Président de la région Normandie et du parti Les Centristes, Hervé Morin est revenu pour CNEWS sur les divisions de la classe politique autour du budget. L’ancien ministre de la Défense a appelé à la démission d’Emmanuel Macron, mais aussi à l’organisation d’une primaire de la droite et du centre pour éviter les dispersions de sa famille politique en 2027.
Le vote sur le Budget de la Sécurité sociale a fortement divisé l’Assemblée nationale. Qu’est-ce que cette séquence montre-t-elle du paysage politique actuel ?
Elle démontre une forme de forfaiture. Nous voyons bien que la situation politique actuelle génère une importante instabilité et des anticipations économiques négatives. Le pays est en train de se mettre à l’arrêt. C’est le cas notamment en ce qui concerne l’investissement. Le niveau d’épargne est atrocement bas. La seule solution est la démission programmée du chef de l’État. Cela engendrerait l’organisation d’une élection présidentielle anticipée au printemps prochain. Les partis politiques pourraient alors s’organiser et se lancer dans une vraie campagne, nécessaire.
Comprenez-vous la position d’Horizons et d’Edouard Philippe, pourtant membre du socle commun, de s’opposer en majorité à ce budget de la Sécurité sociale ?
Absolument. A partir du moment où il a préconisé le départ du chef de l’État au nom de la Ve République, ce choix d’Edouard Philippe est justifié pour moi. Il doit cependant tirer les conséquences des décisions récentes d’Emmanuel Macron, notamment celle de la dissolution. Il aurait dû demander aux parlementaires de voter la censure de Sébastien Lecornu en octobre dernier.
Ceux qui évoquent ce chaos ont tout simplement peur de la dissolution
Le terme de «chaos» est souvent évoqué par des responsables politiques en cas de non-vote du budget, le partagez-vous ?
Le chaos est déjà en place. Il est lié à l’absence de majorité au sein du Parlement et des faiblesses du président de la République. Ceux qui évoquent ce «chaos» ont simplement peur de la dissolution.
A l’occasion de la prochaine élection présidentielle, êtes-vous favorable à l’organisation d’une primaire à droite ?
J’y suis favorable depuis plus d’un an. La primaire a la vertu de définir un candidat et ainsi éviter une dispersion qui nous empêcherait d’être au second tour. Actuellement, la droite et le centre ne disposent pas d’un candidat, comme en 2007 avec Nicolas Sarkozy, qui se détache de façon évidente. Une primaire, que je souhaite ouverte, représenterait une formidable rampe de lancement pour celui qui serait élu. Il ne faut pas qu’elle soit réservée uniquement aux adhérents des partis politiques. Ce serait une catastrophe. Elle doit être ouverte à tous les Français. Cette primaire permettrait de faire émerger une figure dans laquelle les Français pourraient se reconnaître.
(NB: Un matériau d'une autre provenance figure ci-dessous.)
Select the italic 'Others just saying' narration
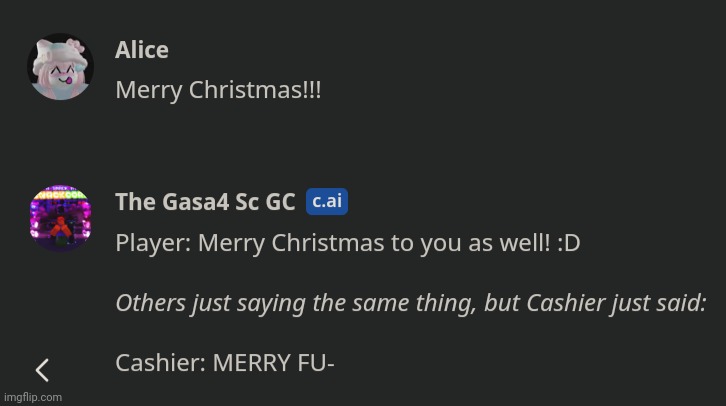click(411, 303)
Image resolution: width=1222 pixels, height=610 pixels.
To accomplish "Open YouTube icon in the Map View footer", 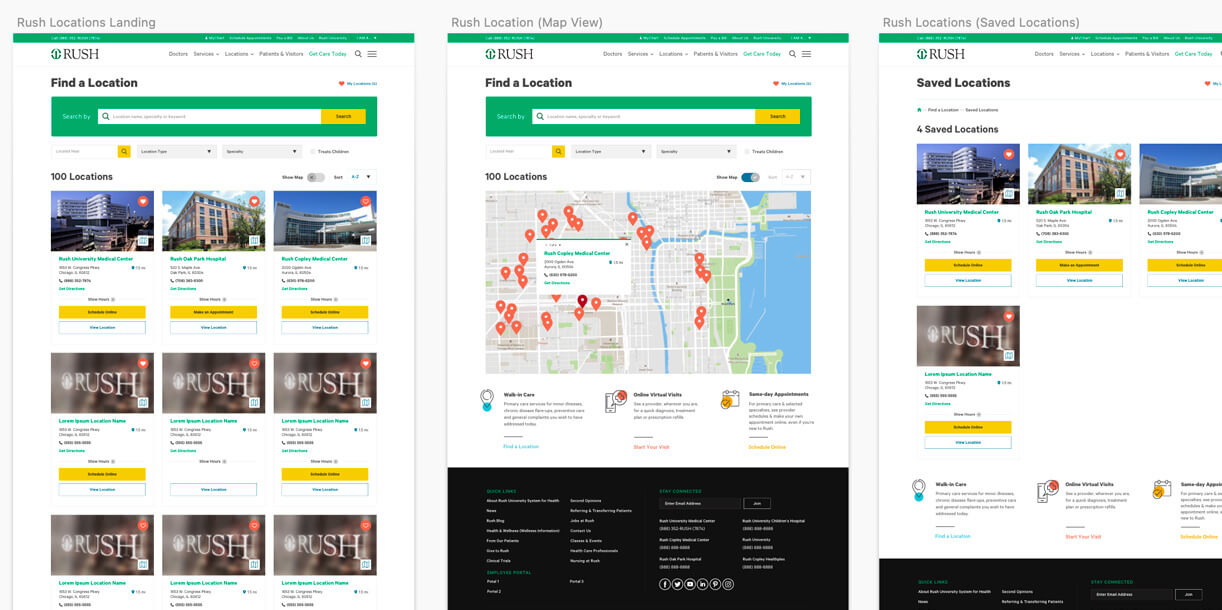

Une personnalité jugée capable d’incarner la fonction présidentielle.
Laurent Wauquiez fixe les limites de cette primaire de «Gérald Darmanin à Sarah Knafo», partagez-vous ce cadre ?
Ce sont des limites que je partage complètement.
Votre ligne se rapproche fortement de celle portée par le maire de Cannes David Lisnard, quels sont vos liens ?
Nous sommes amis. J’ai une totale confiance en lui. Il est le seul à avoir un discours pleinement construit, pleinement travaillé, pleinement solide. Il est le seul à présenter un projet extrêmement élaboré pour notre pays. La France a besoin de liberté pour lui permettre d’exprimer sa capacité d’innovation, mais aussi d’ordre. David Lisnard incarne bien ces deux piliers.
En tant qu’ancien ministre de la Défense, que pensez-vous du service militaire volontaire annoncé par Emmanuel Macron ?
C’est une vaste supercherie. Dans le meilleur des cas, on s’adresse à 10.000 personnes. Le service militaire doit être obligatoire et universel. S’il est volontaire, cela s’appelle un engagement. Aujourd’hui, il suffit d’ouvrir 5000 ou 10.000 contrats pour permettre à des jeunes de rentrer dans l’armée, avec une fonction pleine et totale. Le service militaire a du sens seulement s’il est universel. Personne ne peut croire en cette mesure annoncée par Emmanuel Macron.
Entretien réalisé le mardi 9 décembre, avant le vote du projet de financement de la Sécurité sociale (PLFSS).